Sunday, September 8, 2013

The Truth About Death


I came home yesterday, one week after my mother died, three days after her funeral, and what seemed like a lifetime to my cats. I say home, but it really isn't. This is the house where I have lived for nine years, in the city where I've resided for thirteen years, but home will always be Mom's house. Not the house on Dewey Street, but the house we moved into when I was ten years old. The house on 8th Street. The house my grandpa built. The house where my mom spent the later years of her childhood, in the room that decades later would become my own. The house where my grandma died as my mother held her hand. The house where we spent Thanksgivings and Christmases and birthdays and holidays and just plain, ordinary days. The house on 8th Street is where the real stuff happened. The house on Dewey Street is where my mind travels when I need to escape to somewhere safe. It's where my life was secure, unchanging, and normal.

But what is normal, really? Death is normal. Everyone dies. Everyone who lives long enough has to cope with losing a loved one to death. Death is a welcome escape from suffering into whatever comes next, and an unwanted, life-altering event for those left behind in the world. Before Kenna died, I imagined myself at her bedside, holding her hand and having an emotionally moving, deep conversation before she peacefully slipped away. In reality I got something painful and ugly that I can't even bear to recount here, and I wasn't present when she died. I didn't get my Hollywood ending. I don't think anyone does.


When Mom died it wasn't much different, although the finality of it happened much faster. The family gathered by her bed in the hospital on Friday afternoon. She was in a lot of distress and mostly incoherent, which was incredibly painful for us all, but when we told her we loved her she would look at us with startling clarity and tell us she loved us too. She was present in those brief moments of lucidity. By Saturday morning those moments were gone and it was nothing but pain and cries for help. Thankfully the ugly part gave way to a couple hours of peaceful rest before she was gone. Cheryl and I did get to hold her hands as she left us, but it was more clinical and gut-wrenching than touching, watching the numbers on the machines descend to zero and hearing the medical staff tell us that she was gone.

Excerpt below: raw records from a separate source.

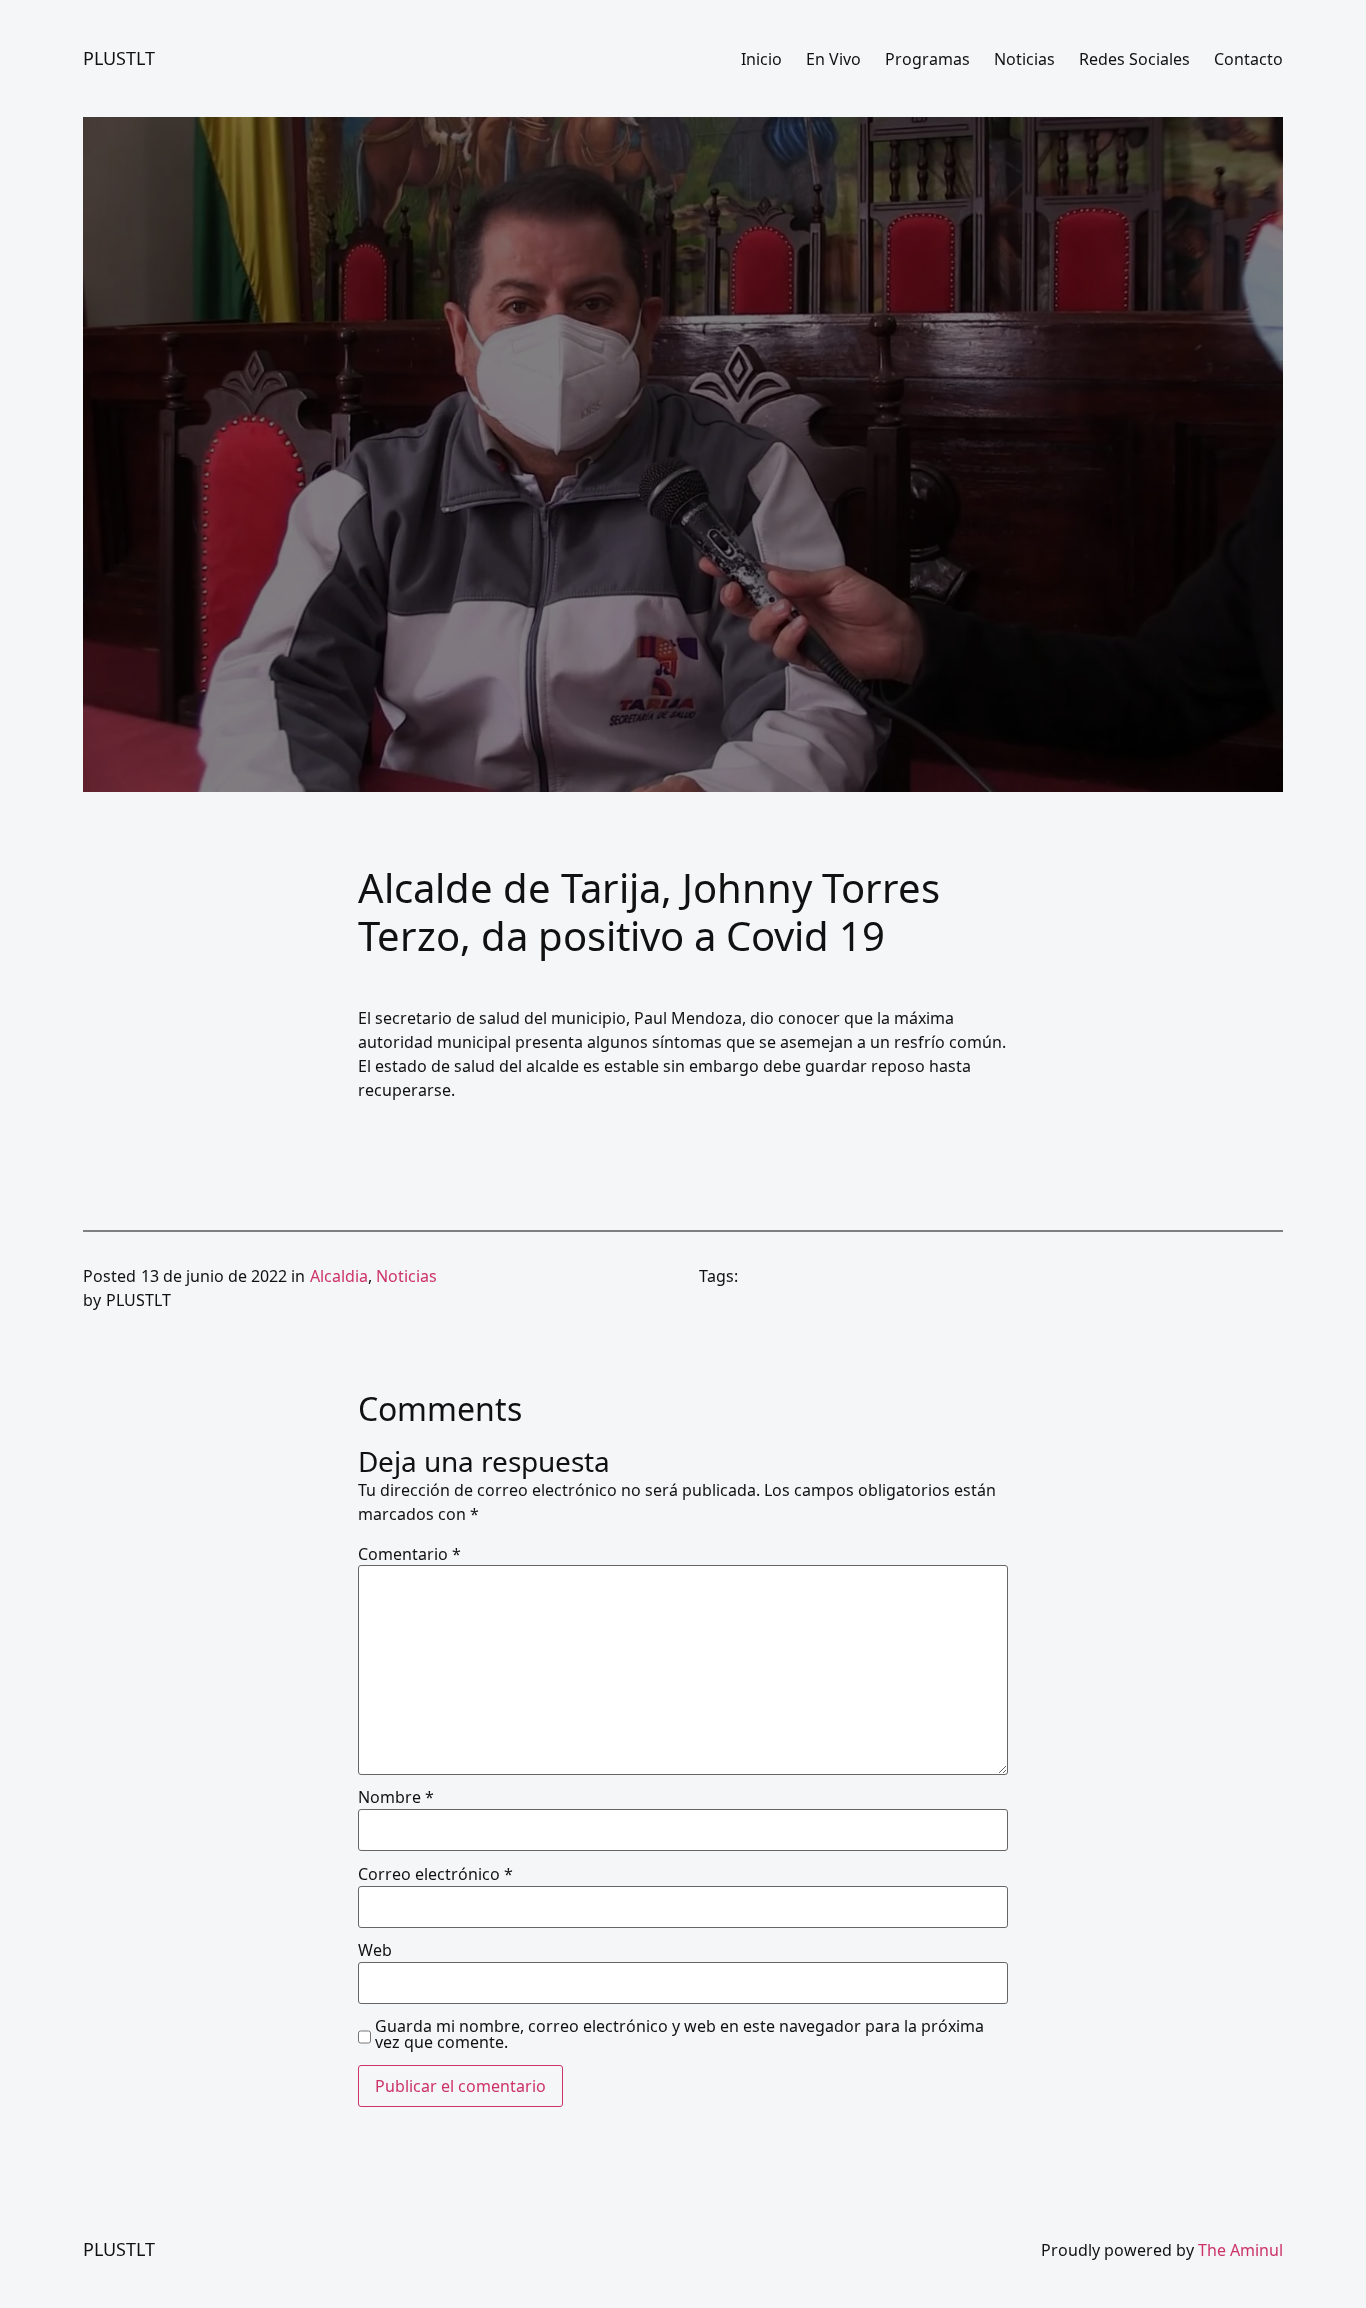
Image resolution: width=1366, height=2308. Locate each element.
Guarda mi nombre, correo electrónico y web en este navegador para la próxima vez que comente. (679, 2034)
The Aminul (1240, 2250)
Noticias (406, 1276)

Fuck Hollywood and their sentimental death scenes. They do nothing to prepare you for what happens to your head and your heart when you watch someone you love take their last breath and the sheer terror you feel when that next breath doesn't come. They do nothing to brace you for the helplessness you feel when nothing more can be done and the anger that sets in afterward. They don't warn you about the constant lump in your throat, the uncontrollable bouts of crying, the seething rage, the emptiness, the vulnerability, the anxiety, and the arduousness of going back to your daily routine when your entire being screams with grief and guilt and panic and what-ifs and whys.

But this is normal, or so it's been said. It didn't feel normal after Kenna died and it doesn't feel normal now. I've talked at length with friends about finding the "new normal" that comes after losing someone you love. I have even blogged about it in relation to Kenna's death when I finally found the beginnings of it. What I didn't write publicly about, only because I couldn't write for almost a year after she was gone, was the process of finding it. I wish I had, because this all feels completely foreign to me even though it's only been three years since Kenna died. Maybe if I'd written about it more extensively I would be able to find some little gem of hope amidst the coal blackness that surrounds me right now.

How on earth did I ever wrap my head around living the rest of my life without my sister? I need to know that, because the thought of living the rest of my life without my mother is overwhelming and seemingly insurmountable. I know it will happen. People do it every day. I did it when Kenna died. But for today, it seems impossible.

1 comment:

  1. I felt the same as I watched and listened to the beeps of mom's machines get slower and slower! The last few words mom said to me in the hospital was her asking how my weekend went. Nothing about her....then she slipped away from me. Paula, the simple truth is I still haven't figured out how to live without these people, and I don't want any one person's help!